Squash And Corn Chowder With Bacon

This amazing soup is the perfect summer soup, the summer squash is out and delicious, this soup is filled with flavor starting with the bacon, squash, scallions, celery, fresh corn, and a few spices. The perfect summer soup..So glad I found this recipe, this is now my new favorite summertime soup..

  • 10 slices bacon, cooked and crumbled  (5 Tablespoons bacon fat reserved)
  • 1 cup scallions, sliced, and divided 
  • 1/2 cup sliced celery (slice thin)
  • 1 1/2 lbs yellow squash, chopped about ( 4-5 depending on the size) 
  • 2 cloves garlic, minced
  • 2 3/4 cup milk 
  • 1/2 cup heavy cream
  • 4 1/2 cups fresh cut corn (from about 6 ears corn), divided 
  • 1 teaspoon chopped fresh thyme (or 1/4 tsp dried)

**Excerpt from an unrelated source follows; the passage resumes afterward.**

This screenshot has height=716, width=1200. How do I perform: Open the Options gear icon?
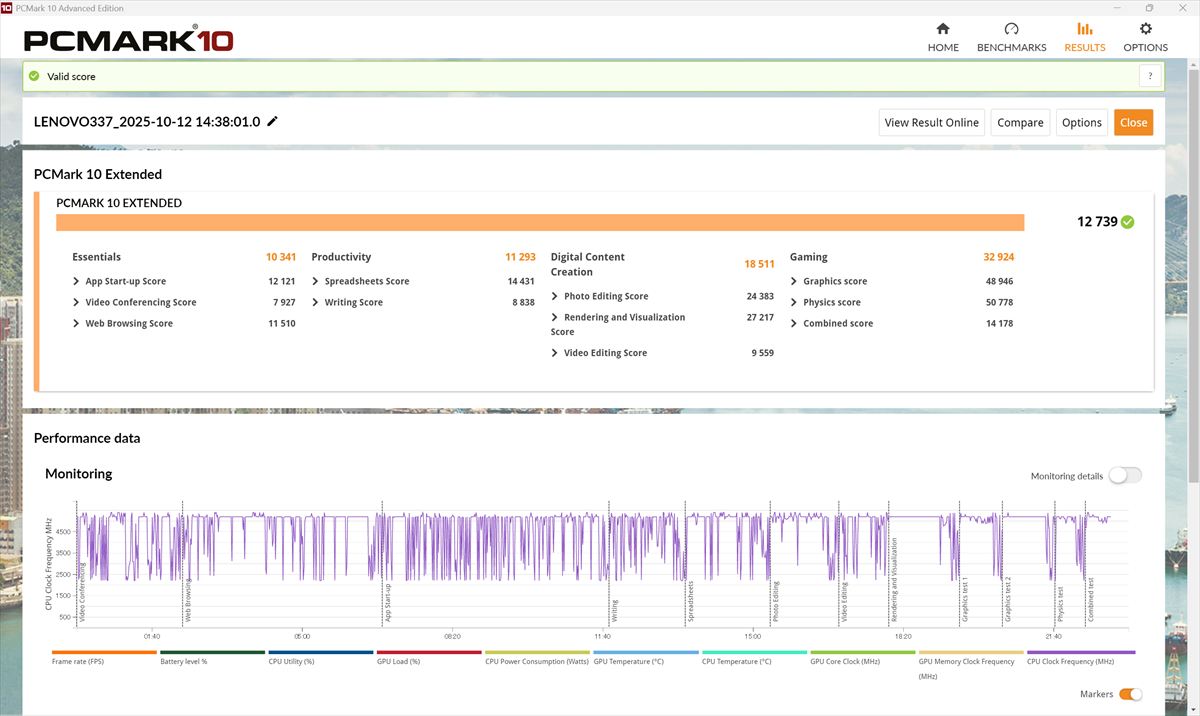(1145, 29)
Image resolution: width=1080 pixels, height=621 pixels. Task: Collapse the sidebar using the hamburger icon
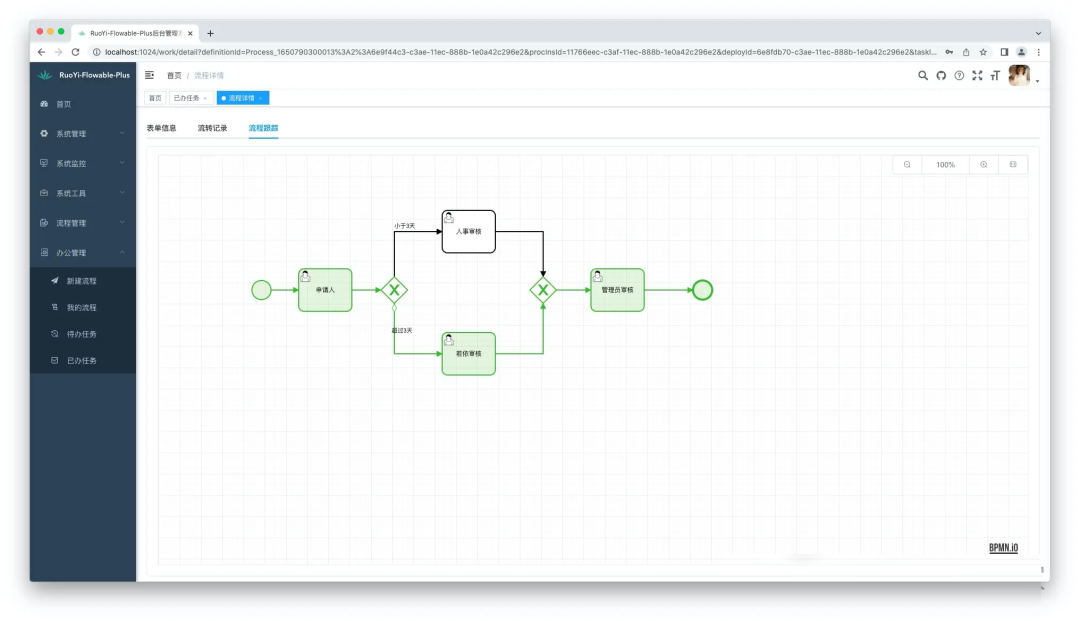coord(150,75)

  • 1/2 tsp salt, then more to taste if desired, but the bacon fat has salt so you can omit if desired 
  • 1/4 tsp freshly ground black pepper, or more if desired at the end 
  • 8 ounces shredded white or yellow cheddar cheese, for topping
  • Note: If you do not like bacon, you can omit just fry the veggies in olive oil 
1. In a large skillet fry bacon until crispy then set aside, reserving 5 Tablespoons bacon fat
  • 2. Heat 5 Tablespoons reserved bacon fat in a dutch oven or large pot over medium-high heat. Add 3/4 cup of the scallions, the celery, and squash. Saute until tender, about 8 minutes, adding in garlic during last 30 seconds of sautéing.  Reduce heat slightly.
  • 3. Add 1 1/2 cups milk, 1 1/2 cups of the corn, thyme, salt and pepper to the sauteed veggies. To a blender add remaining 3 cups of corn, remaining 1 1/4 cups milk and the cream. Process in blender until nearly smooth (about 30 seconds). Add pureed mixture to dutch oven and stir to blend. Cook until heated through. Serve warm with shredded cheese, crumbled bacon.